Tuesday, February 4, 2020

Tasmania: Fly-Fishing’s Dream Destination

Tasmania is home to creatures of lore: the duck-billed platypus, playful wallabies, wombats trudging across the midlands like furry tanks, and even the island’s rarely sighted namesake devils. On top of that, Tasmania houses 8.5 million sheep and a mere 500,000 residents. Few know, however, that the “Island of Inspiration” is also home to one of the world’s most pristine brown trout fisheries. With barely 300 international fishing licenses sold each year (nearly a third of those to Americans), Tasmania teems with passionate fly-fishermen who are carefully sustaining and growing the precious fish populations.

And they are certainly worth sustaining. In many ways, the land down under The Land Down Under is a fly-angler’s dream: an isolated and stunning location with a variety of fisheries within close proximity of one another, fine dining and lodges, plus a friendly populace willing to share the best of the island state with visitors.

Small lodges such as Driftwater, a three-bedroom homestead run by fishing guides Peter and Karen Brooks, cater specially to traveling anglers. Others, including the remote Thousand Lakes Lodge (located in a UNESCO-listed wilderness World Heritage Area and once used as a site for training Antarctica-bound personnel), feature fly-fishing as an activity alongside more popular pursuits such as bushwalking, kayaking, and sampling the local cuisine. For culture-seekers, fine lodges such as Launceston’s Stillwater Seven, home to seven high-end rooms in an 1830s flour mill, offer a boutique respite after long days on the water.

The locals are more than willing to share their waters. Daniel Hackett of RiverFly 1864 runs his family-owned business guiding visitors on Tasmania’s plethora of streams, lakes, and rivers. Intense and intelligent, Hackett has embodied typical Tasmanian ingenuity in creating RiverFly Wilderness Huts, a remote, conservation-minded, fish-first destination located in the island’s famed Western Lakes region. The wild brown trout fishery is home to fish averaging 18 inches (meaning over 2 pounds). The largest Western Lakes brown caught in recent years weighed in at a stunning 17 pounds. In the wilderness camp and on regional rivers, Hackett works with his wife Simone and a team of guides to craft immersive Tasmanian fly-fishing experiences for anglers of all skill levels.

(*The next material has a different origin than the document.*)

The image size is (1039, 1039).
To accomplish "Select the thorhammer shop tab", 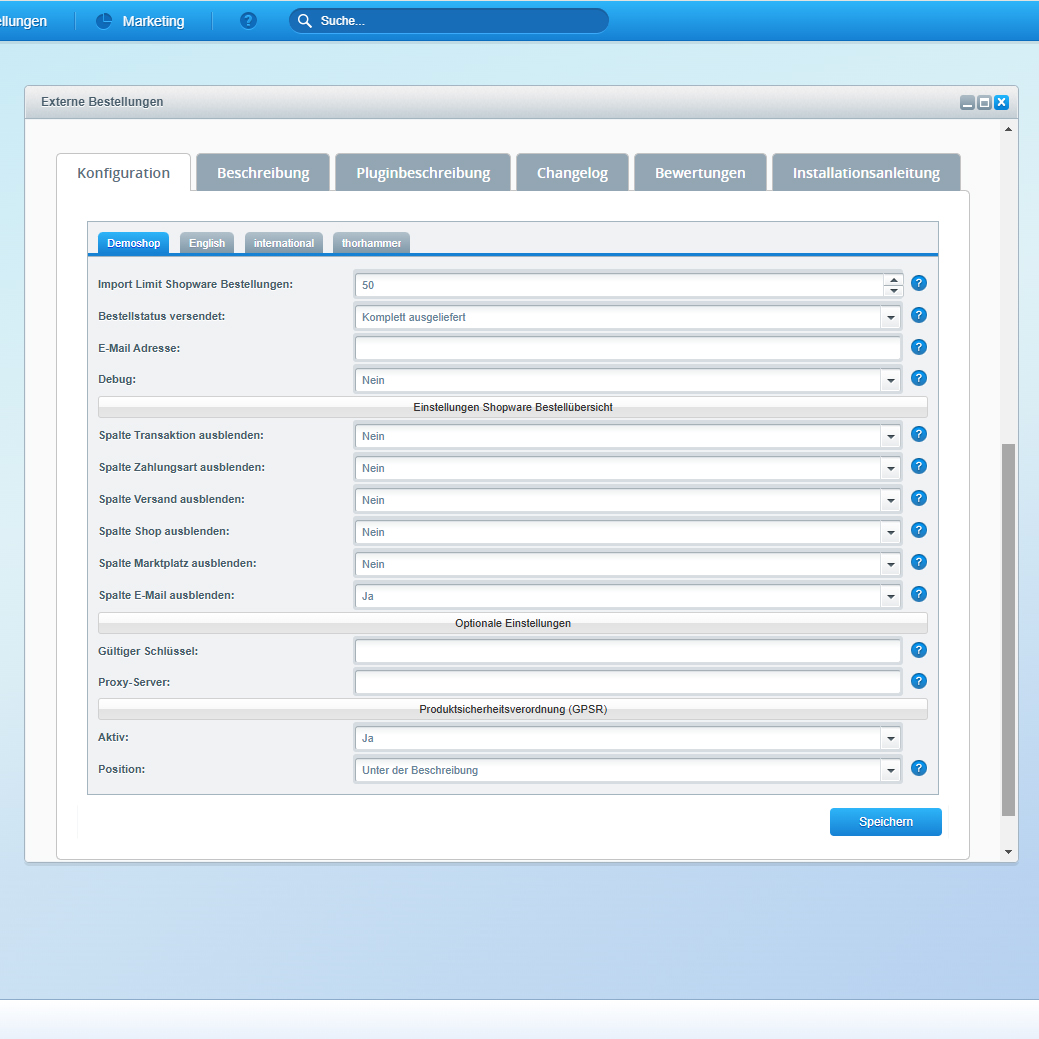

Tasmania is full of characters who live outside, working under the southern sun to carve a niche for themselves. From the business-minded Hacketts, to the Brooks from Driftwater—charismatic innkeepers and guides who traveled the world, fly-fishing along the way—to Tasmania Inland Fisheries Service staffer Chris “Wiz” Wisniewski, passionately chasing wild browns in the snow, “Tassie” is home to excited and willing, savvy anglers ready to point you to thriving myriad waters.